NATIONAL CEREAL DAY
March 7th urges us to get our bowl spoon ready for National Cereal Day each year! Since the end of the 19th century, cereal has become America’s most popular breakfast food.
Click PLAY below to enjoy the story about National Cereal Day.
Now, not only is cereal eaten for breakfast, but it has become a popular bedtime snack. Some people even enjoy a bowl for an evening meal. Bakers turn to cereal in their cake, cookie and bar recipes. The most popular one is Rice Crispy Bar Treats.
A Little Cereal History:
Ferdinand Schumacher, a German immigrant, began the cereal revolution in 1854 with a hand oats grinder in the back room of a small store in Akron, Ohio. His German Mills American Oatmeal Company was the nation’s first commercial oatmeal manufacturer. In 1877, Schumacher adopted the Quaker symbol, the first registered trademark for a breakfast cereal.
Granula, the first breakfast cereal, was invented in the United States in 1863 by James Caleb Jackson, operator of Our Home on the Hillside, which was later replaced by the Jackson Sanatorium in Dansville, New York. The cereal never became popular since it was inconvenient as the heavy bran nuggets needed soaking overnight before they were tender enough to eat.
Do you remember mornings eating a bowl of cereal, reading the back of the box and trying to find the toy inside the box?
The cereal industry rose from a combination of sincere religious beliefs and commercial interest in health foods. Dr. John Harvey Kellogg experimented with granola. He boiled some wheat, rolled it into thin films, and baked the resulting flakes in the oven; he acquired a patent in 1891. In 1895 he launched Cornflakes, which overnight captured a national market.

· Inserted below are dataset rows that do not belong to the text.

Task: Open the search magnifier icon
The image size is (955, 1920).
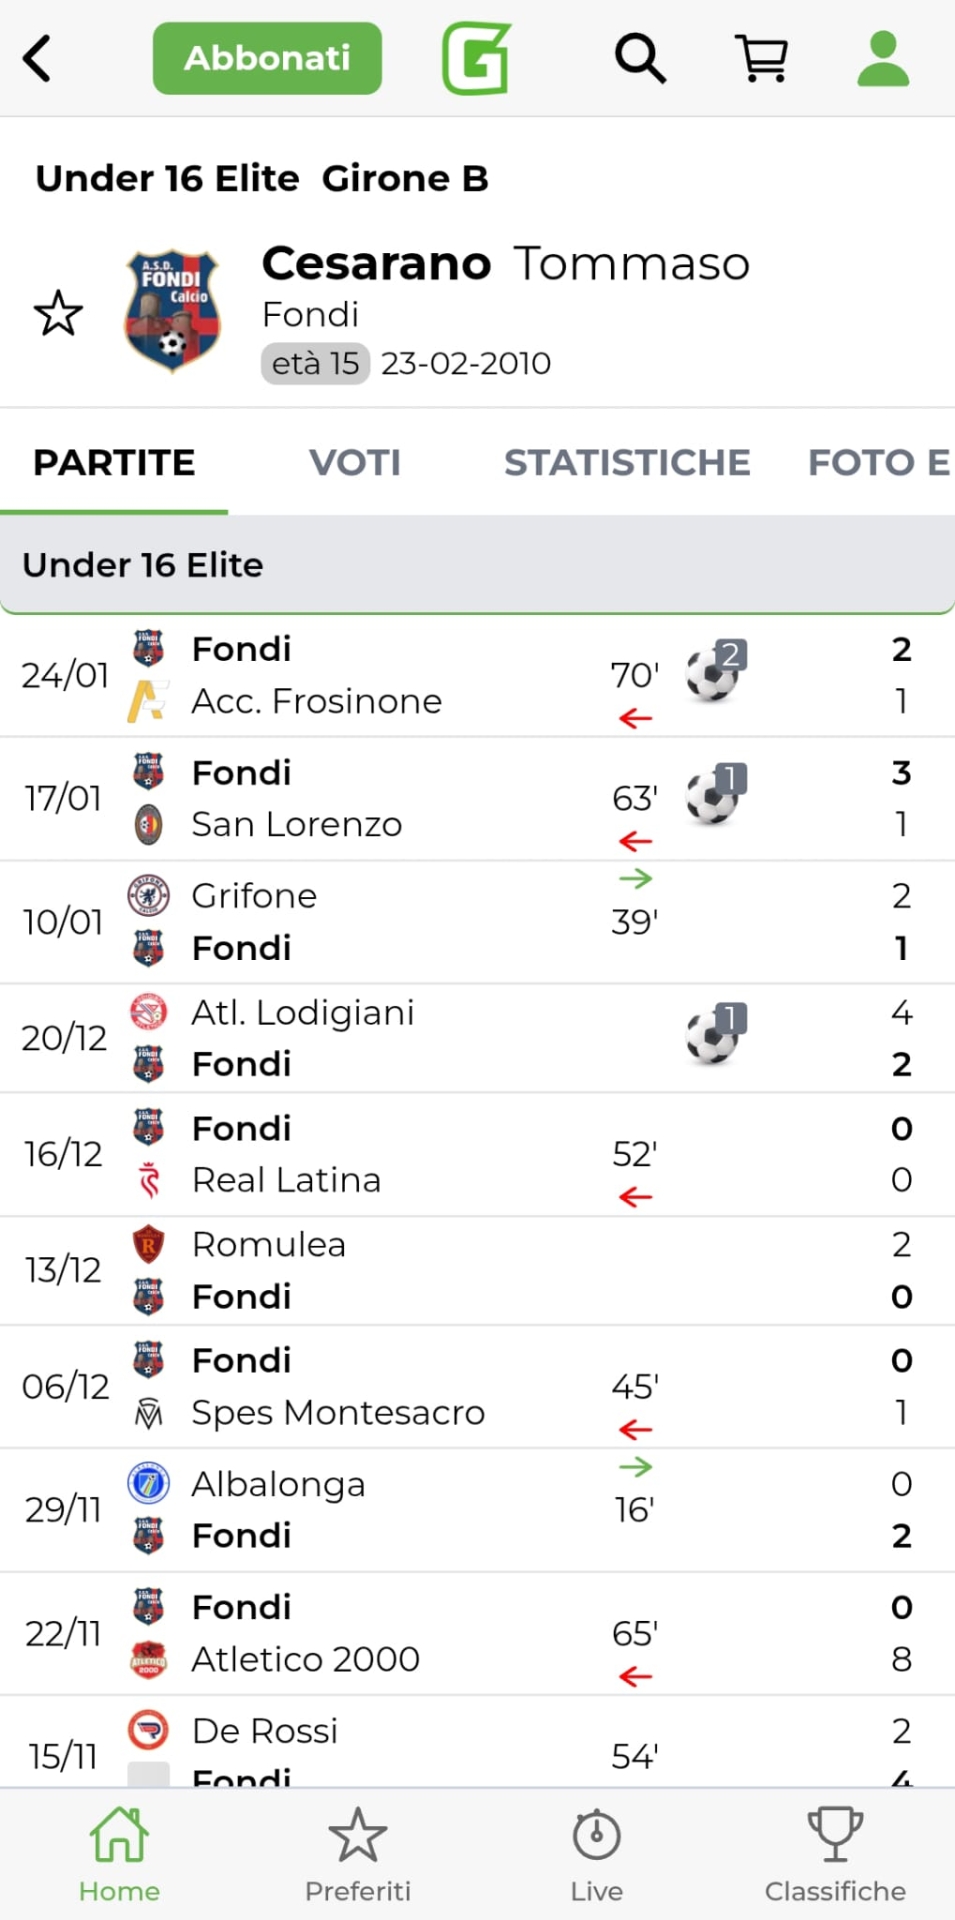Action: point(640,58)
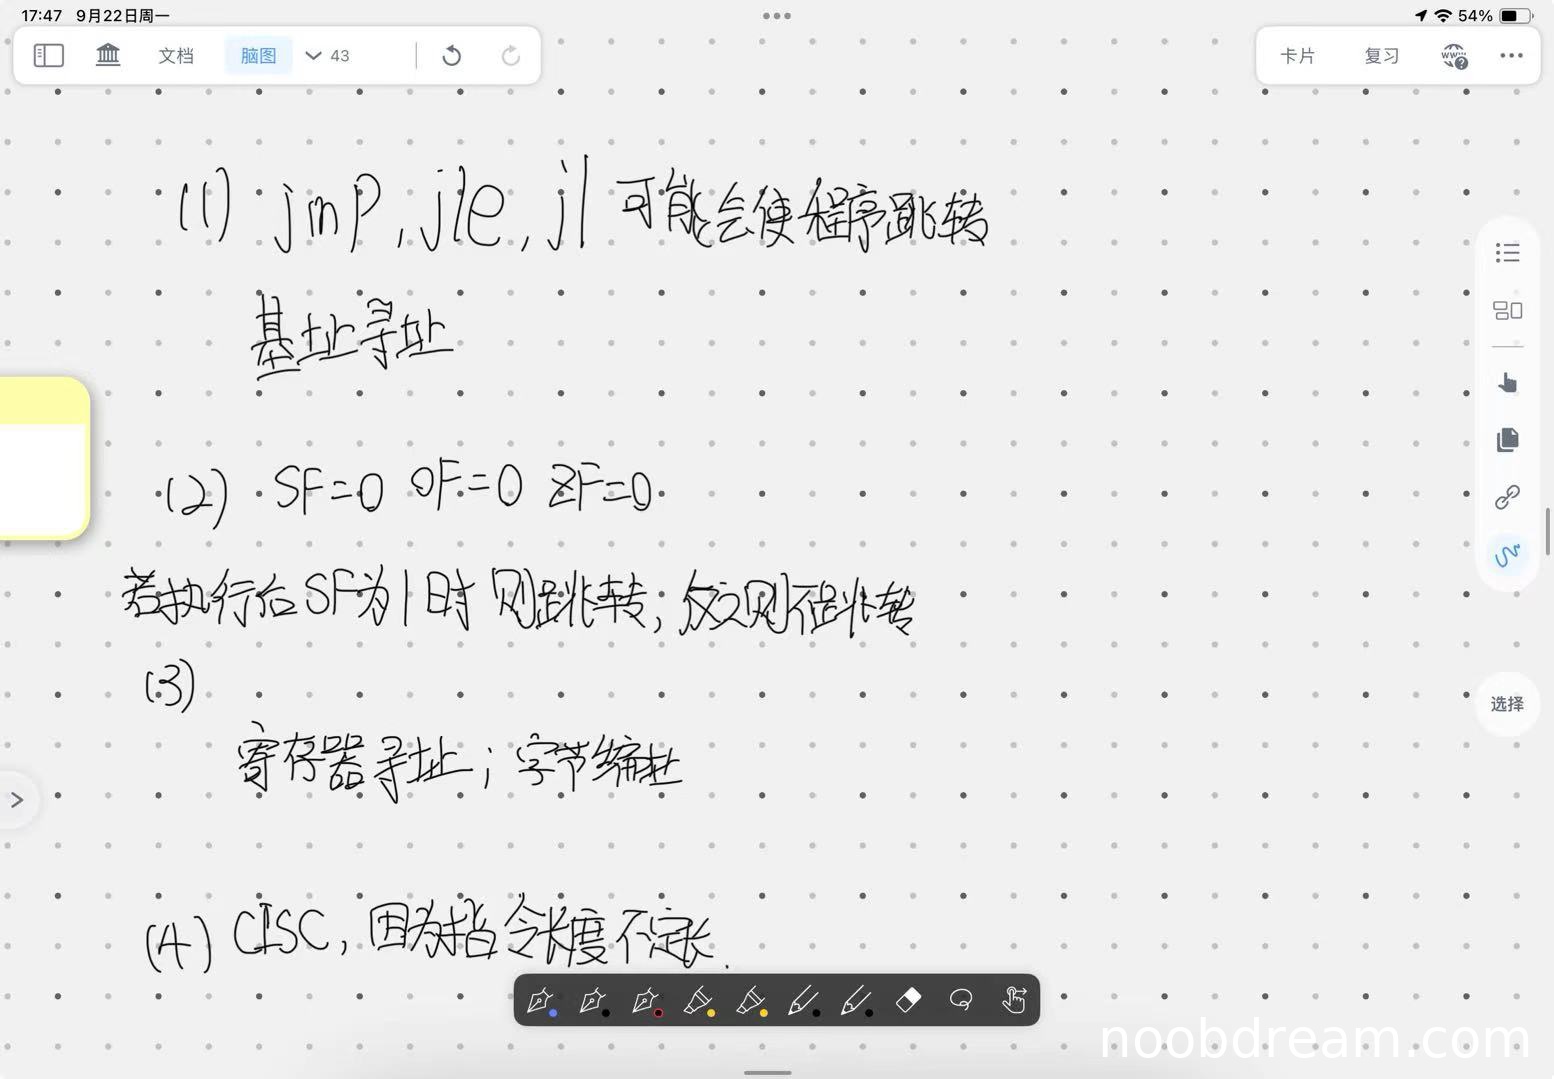Open the three-dot more options menu
The width and height of the screenshot is (1554, 1079).
click(1511, 56)
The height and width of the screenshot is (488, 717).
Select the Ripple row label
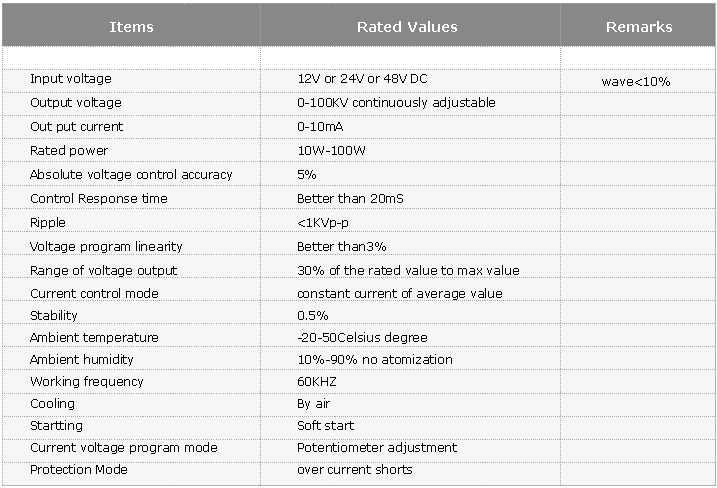pos(48,223)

In 1906, Dr. John Harvey Kellogg’s brother, William K. Kellogg, after working for John, broke away, bought the corn flakes rights from his brother and set up the Battle Creek Toasted Corn Flake Company. His signature on every package became the company trademark and insurance of quality.
Charles W. Post introduced Grape-nuts in 1898 and soon followed with Post Toasties.
Because of Kellogg and Post, the city of Battle Creek, Michigan is nicknamed the “Cereal Capital of the World.”
HOW TO OBSERVE #NationalCerealDay
What’s your favorite cereal? Have a bowl for breakfast, lunch, and dinner. Share it as a snack or bake something and share your recipes. Use #NationalCerealDay to post on social media.
NATIONAL CEREAL DAY HISTORY
After two scoops, a prize and second helping, the identity of the day’s founder has fruit us for a loop. We tried boo berry hard. If it were a life mission, perhaps it would be more than just trix for kids. However, we figure if we snap, crackle and pop a few more times, we might cereously score the lucky charms we krave that will lead us to the answer. It might seem corny, but our capt’n crunches in the research department!